Class | Structure | Functions | Locations |
|---|---|---|---|
IgM | Pentamer | Complement activation, agglutination, first antibody produced | Blood, B cell surface |
IgG | Monomer | Most abundant, crosses placenta, opsonization, neutralization | Blood, extracellular fluid |
IgA | Dimer (secretory) | Secretions, mucosal immunity | Secretions (saliva, tears, mucus) |
IgE | Monomer | Allergic reactions, defense against parasites | Bound to mast cells, basophils |
IgD | Monomer | Unclear, B cell receptor | B cell surface |

Clonal Deletion of B Cells
Clonal deletion is a process that ensures self-tolerance by eliminating or inactivating B cells that react against self-antigens. This process occurs in the bone marrow and is similar to the deletion of self-reactive T cells. Some self-reactive B cells may become inactive (anergic) or alter their BCRs instead of undergoing apoptosis.
Location: Bone marrow.
Outcome: Apoptosis, anergy, or receptor editing for self-reactive B cells.

Immune Response Cytokines
Cytokines are soluble regulatory proteins that serve as intercellular signals in the immune system. They are secreted by various leukocytes and form a complex network of communication among immune cells. Different types of cytokines have specialized roles:
Interleukins (ILs): Mediate communication between leukocytes.
Interferons (IFNs): Antiviral proteins that can also act as cytokines.
Growth Factors: Stimulate stem cell division and differentiation.
Tumor Necrosis Factor (TNF): Regulates immune responses, inflammation, and can induce apoptosis in tumor cells.
Chemokines: Direct the movement of immune cells (chemotaxis).

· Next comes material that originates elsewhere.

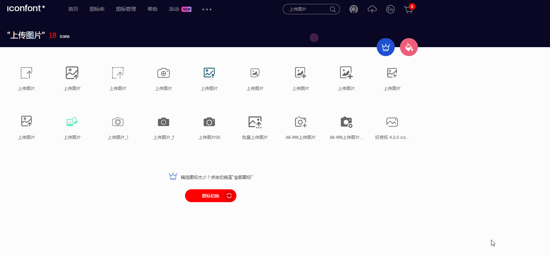
Task: Click inside the 上传图片 search field
Action: (308, 9)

Representative Cytokines and Their Actions
Cytokine | Source | Target | Action |
|---|---|---|---|
Interleukin 2 (IL-2) | Th1 cell, Tc cell | Tc cell | Cloning of Tc cell |
Interleukin 4 (IL-4) | Th2 cell | B cell | B cell differentiates into plasma cell |
Interleukin 12 (IL-12) | Dendritic cell | Th cell | Th cell differentiates into Th1 cell |
Gamma interferon (IFN-γ) | Th1 cell | Macrophage | Increases phagocytosis |
Tumor necrosis factor (TNF) | Macrophages, T cells | Body tissues | Triggers inflammation or apoptosis |
Key Concepts Review
The antibody-binding site of an antibody is made up of: The variable regions of both the heavy and light chains.
The most prevalent antibody class in the blood is: IgG.
A single B lymphocyte can recognize multiple antigenic determinants: False. Each B lymphocyte recognizes only one antigenic determinant (epitope).